DIRECTIVE | Below is some data. Copy out every line from the one containing "Click the ups.status: OL" to the one containing "This screenshot has width=736, height=644.", with both of those lines included.

RECORDS SHOWN |
————
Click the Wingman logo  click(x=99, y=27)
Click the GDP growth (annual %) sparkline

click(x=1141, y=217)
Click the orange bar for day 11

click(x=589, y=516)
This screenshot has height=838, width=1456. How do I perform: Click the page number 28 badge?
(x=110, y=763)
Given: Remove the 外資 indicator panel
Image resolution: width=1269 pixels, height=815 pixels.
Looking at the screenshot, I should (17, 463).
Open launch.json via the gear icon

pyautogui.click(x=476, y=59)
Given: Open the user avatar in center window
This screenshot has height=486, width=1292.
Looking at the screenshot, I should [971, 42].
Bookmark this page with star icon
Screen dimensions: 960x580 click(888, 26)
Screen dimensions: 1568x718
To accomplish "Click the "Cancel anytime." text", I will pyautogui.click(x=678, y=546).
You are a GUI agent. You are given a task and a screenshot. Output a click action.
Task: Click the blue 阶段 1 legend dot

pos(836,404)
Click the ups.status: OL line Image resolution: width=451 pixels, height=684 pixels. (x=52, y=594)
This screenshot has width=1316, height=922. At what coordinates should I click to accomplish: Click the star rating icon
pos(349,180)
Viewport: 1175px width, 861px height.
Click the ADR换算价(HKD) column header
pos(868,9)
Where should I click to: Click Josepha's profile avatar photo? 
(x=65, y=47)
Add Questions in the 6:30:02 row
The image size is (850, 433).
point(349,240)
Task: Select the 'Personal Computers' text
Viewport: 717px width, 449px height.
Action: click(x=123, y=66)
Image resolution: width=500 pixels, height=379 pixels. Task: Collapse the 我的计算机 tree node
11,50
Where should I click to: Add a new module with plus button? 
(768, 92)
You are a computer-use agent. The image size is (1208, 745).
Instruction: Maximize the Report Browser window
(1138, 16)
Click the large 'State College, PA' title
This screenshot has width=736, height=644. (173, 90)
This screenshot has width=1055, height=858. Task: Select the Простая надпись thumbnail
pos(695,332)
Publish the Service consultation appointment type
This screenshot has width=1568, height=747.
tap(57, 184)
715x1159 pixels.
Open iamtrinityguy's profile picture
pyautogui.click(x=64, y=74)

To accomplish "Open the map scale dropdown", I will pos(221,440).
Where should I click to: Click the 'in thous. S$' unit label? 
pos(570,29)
————
TASK RESPONSE |
Click the ups.status: OL line Image resolution: width=451 pixels, height=684 pixels. (x=52, y=594)
This screenshot has width=1316, height=922. At what coordinates should I click to accomplish: Click the star rating icon
pos(349,180)
Viewport: 1175px width, 861px height.
Click the ADR换算价(HKD) column header
pos(868,9)
Where should I click to: Click Josepha's profile avatar photo? 
(x=65, y=47)
Add Questions in the 6:30:02 row
The image size is (850, 433).
point(349,240)
Task: Select the 'Personal Computers' text
Viewport: 717px width, 449px height.
Action: click(x=123, y=66)
Image resolution: width=500 pixels, height=379 pixels. Task: Collapse the 我的计算机 tree node
11,50
Where should I click to: Add a new module with plus button? 
(768, 92)
You are a computer-use agent. The image size is (1208, 745).
Instruction: Maximize the Report Browser window
(1138, 16)
Click the large 'State College, PA' title
This screenshot has width=736, height=644. (173, 90)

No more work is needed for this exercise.